Pour convaincantes qu’elles soient, ces propositions heurtent de front les inerties, les verrouillages institutionnels et les bases mêmes (via leur mode de financement) de nos systèmes sociaux et économiques, y compris ceux auxquels les écologistes sont les plus attachés – au premier rang desquels, la sécurité sociale.

Ce sont donc de toutes les énergies et les intelligences que la société aura besoin pour parvenir à résoudre au profit de tous, et principalement des plus défavorisés, l’ensemble de ces micro-dilemmes : l’heure n’est plus aux prophètes – je fais le pari que ce travail d’élaboration d’une vision d’avenir claire, stimulante, mobilisatrice et juste a été, si pas épuisé, très largement entamé par Tim Jackson –, elle est aux hommes et femmes de bonne volonté prêts à mettre leurs compétences et leur créativité au service de la transition et de la sortie par le haut de l’ensemble des dilemmes si bien mis en évidence dans « Prospérité sans croissance ».

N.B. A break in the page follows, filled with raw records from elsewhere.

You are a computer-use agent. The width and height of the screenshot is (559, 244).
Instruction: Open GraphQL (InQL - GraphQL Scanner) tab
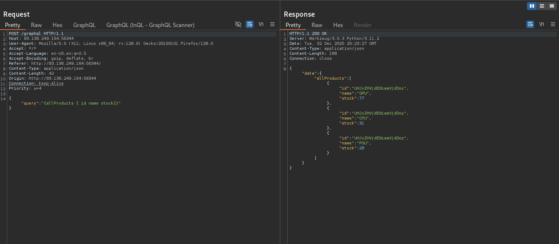pyautogui.click(x=150, y=25)
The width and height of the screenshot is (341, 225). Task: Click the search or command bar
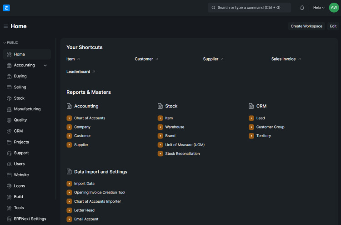click(x=249, y=8)
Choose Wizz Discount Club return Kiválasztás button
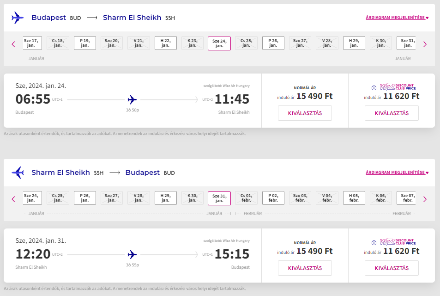440x296 pixels. [x=392, y=268]
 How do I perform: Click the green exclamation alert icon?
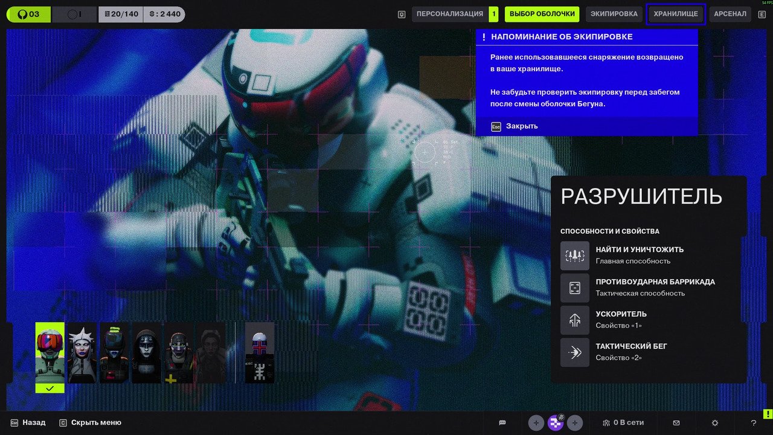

Enfin, il apparaît clairement que l’établissement d’une « prospérité partagée à l’intérieur des limites écologiques de notre planète » ne saura faire l’impasse sur les questions de répartition – et donc de conflictualité – dont cette prospérité est porteuse. Nombreuses sont les contributions de ce dossier qui le rappellent. Faisons confiance à la capacité maintes fois démontrée des écologistes de transformer les conflits stériles en tensions productives et de renouveler, en les approfondissements, les termes du débat sur l’égalité, pour affronter ces débats de manière lucide plutôt que de les évacuer ou les renvoyer à un long terme où, la chose est bien connue, « nous serons tous morts ».